───── Text segment
[squeak-dev] Re:NativeBoost and NBOpenGL on Mac?

Lawson English lenglish5 at cox.net
Fri Jan 13 17:29:16 UTC 2012


There's bound to be a way. Perhaps an array of requests, followed by an 
array of responses, that can be normalized in a cross-platform way?

The fact that the responses might be platform specific doesn't matter as 
long as they are consistent within the platform, right?
You just need 2-way glue: 1 way to create the query and the other to put 
the query in a cross-platform format that can be used by the rest of the 
system.

L.

On 1/11/12 3:39 PM, Igor Stasenko wrote:
> On 11 January 2012 20:10, Lawson English<lenglish5 at cox.net>  wrote:
>> [pharo list added back in for real this time]
>>
>> Would it be best to have a VM primitive that actually gives this info in a
>> cross-platform way since it is going to be more and more useful as time goes
>> on?
>>
> one big issue with such primitive is lack of options which i able to
> contol for context i creating.
> As you may know there's a lot of different options , like
>   - depth buffer bits, color buffer bits, alpha bits number of back
> buffers, subpixel antialiazing,
>   auxuliarry buffers etc
>
> as i said before in other posts.. it is really hard to create a
> primitive which will allow
> you to control all those options, especially a cross-platform one.
>
> I know that for most users you could take 1 pixel format, 1 back
> buffer and you free to go,
> but it just doesn't feels right to me, why we should lose all the
> variety of control and put constrains at context creation stage.
> That's why i striving for controlling context creation at image side,
> and if that requires writing a platform-specific code
> in image, so be it. But then i could make sure that you could access
> all OpenGL capabilities similar to C/C++ code,
> without limitations.
> For beginners, these options may mean nothing, but for those who
> dealing with OpenGL at more advanced levels, trust me,
> they simply cannot live without it. Many advanced opengl examples and
> rendering techniques requiring fine control on context creation.
──────────
───── Data provided
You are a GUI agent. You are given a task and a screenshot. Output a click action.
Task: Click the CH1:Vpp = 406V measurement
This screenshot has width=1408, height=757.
──────────
> _Tasks to complete_
1) Answer these about the mailing-list post on NativeBoost and OpenGL on Mac:
(a) According to Lawson English, what two jobs does the "2-way glue" perform?
(b) Which list does Lawson English say was "added back in for real this time"?
(c) Where does Igor Stasenko say he is striving to control context creation?
2) Continue the mailing-list post on NativeBoost and OpenGL on Mac from its last line.

> _Expected outputs_
1)
(a) One way creates the query, and the other puts the query in a cross-platform format that the rest of the system can use.
(b) The pharo list.
(c) On the image side.

2)
>
>
>
>> On 1/11/12 11:56 AM, Hans-Martin Mosner wrote:
>>> Am 11.01.2012 19:18, schrieb Bert Freudenberg:
>>>> ...
>>>> This primitive encapsulates the platform-dependent part of creating an
>>>> OpenGL rendering context. OpenGL itself is platform-independent, but
>>>> creating a window is not. The plugin has code for Mac, Windows, and Unix.
>>>>
>>>> So this creates a new borderless window that gets embedded in the "big"
>>>> main window. It also creates an OpenGL context for that window and makes it
>>>> current. After calling the primitive you can use any OpenGL commands to draw
>>>> directly into it using the hardware renderer. I don't see a good reason why
>>>> you would not want to use it.
>>>>
>>>> - Bert -
>>>>
>>> I'm currently also experimenting with this (under Linux) and it looks like
>>> this does not fully work on my system - the
>>> OpenGL output seems to be displayed for a very short moment, and then only
>>> teh Squeak desktop is visible again.
>>> Of course, it's nice to have the platform-dependent part within the
>>> primitive, but at least for Windows and Linux/X11
>>> creating an OpenGL context is not really difficult, so since we already
>>> have platform-dependent OpenGL subclasses
>>> anyway, there is no strong reason to keep the context creation stuff in
>>> primitive code.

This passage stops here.